Die Bulimia nervosa ist eine Essstörung und zählt zu den psychischen Erkrankungen. Bulimikerinnen und Bulimiker leiden unter häufigen, immer wiederkehrenden und unkontrollierbaren Essattacken , bei denen sie große Mengen an Lebensmitteln verzehren. Aus Scham, Selbstekel und Angst vor einer Gewichtszunahme versuchen sie anschließend, die aufgenommene Nahrung wieder loszuwerden.

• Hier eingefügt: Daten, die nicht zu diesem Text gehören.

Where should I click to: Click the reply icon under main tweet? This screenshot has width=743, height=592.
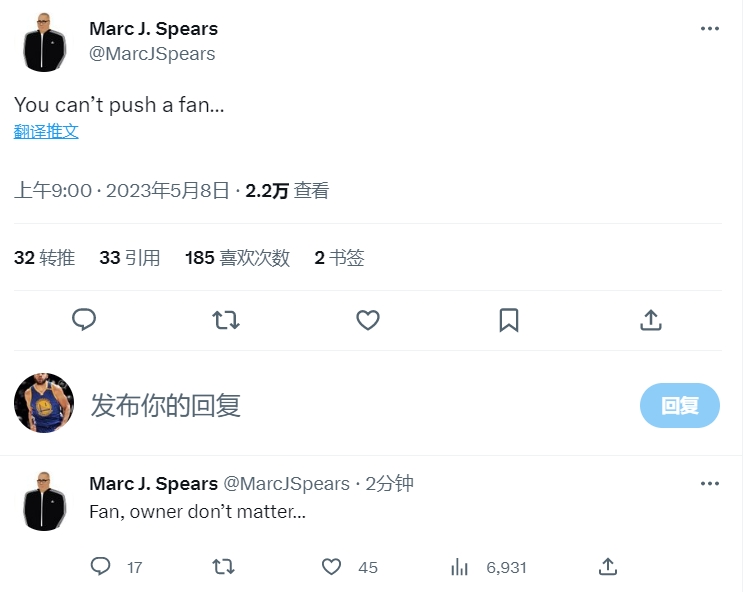coord(84,319)
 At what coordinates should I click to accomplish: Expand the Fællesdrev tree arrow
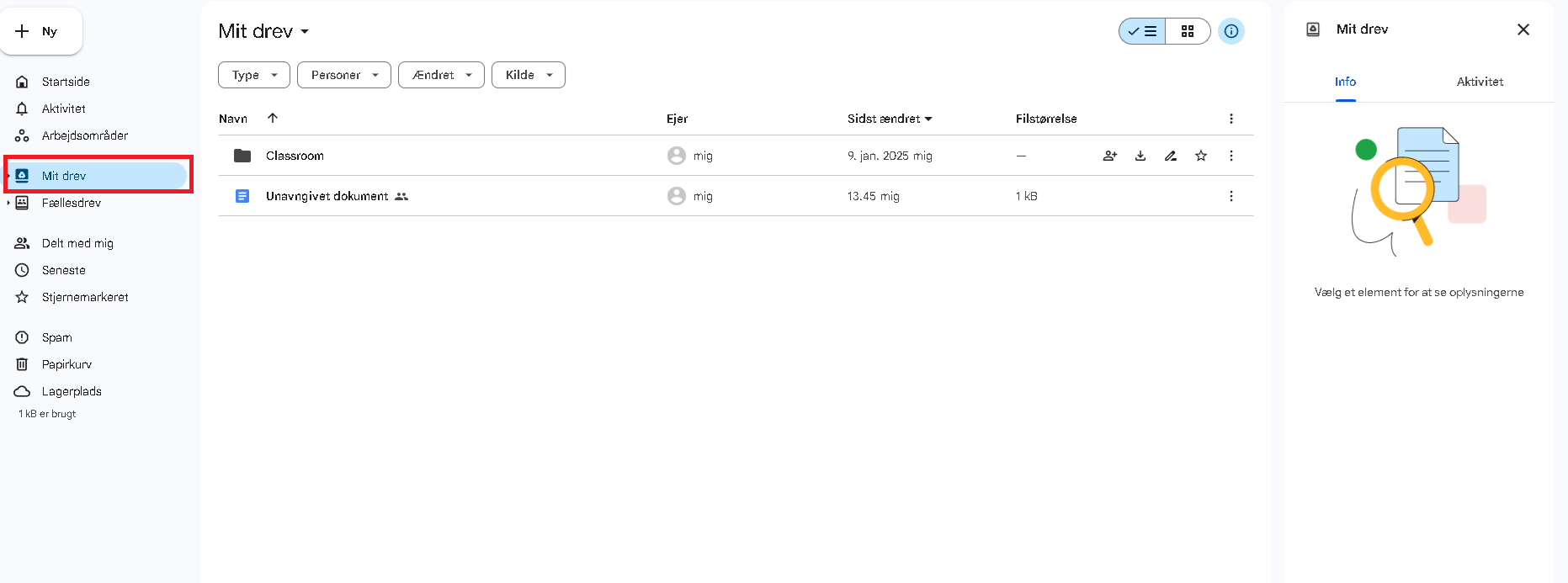tap(8, 203)
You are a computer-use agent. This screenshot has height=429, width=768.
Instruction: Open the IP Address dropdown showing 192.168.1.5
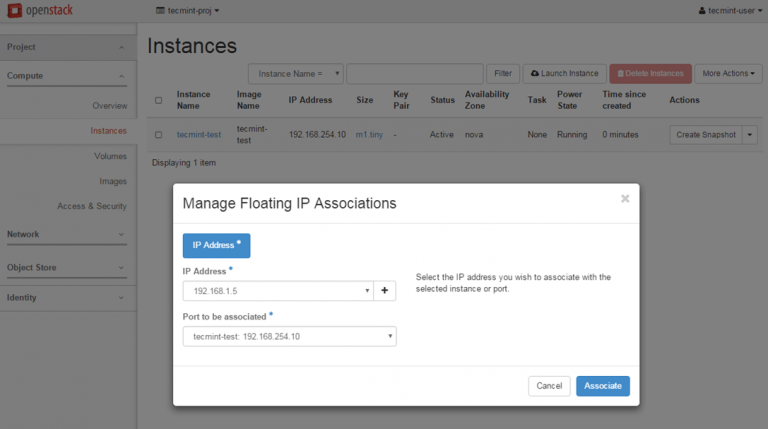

Mit der Erkrankung einher geht oftmals, dass Betroffene ihre Essattacken und die Maßnahmen zur Gewichtskontrolle sorgsam und trickreich vor anderen verbergen.
An Bulimie Erkrankte nehmen ihren Körperbau oft verzerrt wahr, empfinden sich als zu dick und machen sich große Sorgen um ihre Außenwirkung. Sie sind häufig pessimistisch eingestellt und ihr Selbstwertgefühl ist eng mit ihrem Gewicht verknüpft. Einige leiden unter depressiven Verstimmungen und sind suizidgefährdet.
Bulimie wird umgangssprachlich auch als Ess-Brech-Sucht bezeichnet, obwohl es grundsätzlich zwei Formen gibt:
- Purging-Typ (purge = englisch für Säuberung): Betroffene erbrechen die Nahrung willentlich oder greifen zu Abführmitteln.
- Non-Purging-Typ: Betroffene versuchen die zugeführten Kalorien durch Fasten oder intensiven Sport abzubauen.
Über 90 Prozent der an Bulimie erkrankten Personen sind Mädchen und Frauen, wobei Fachleute von einer hohen Dunkelziffer bei Jungen und Männern ausgehen. Die Erkrankung beginnt meist im Jugend- und jungen Erwachsenenalter.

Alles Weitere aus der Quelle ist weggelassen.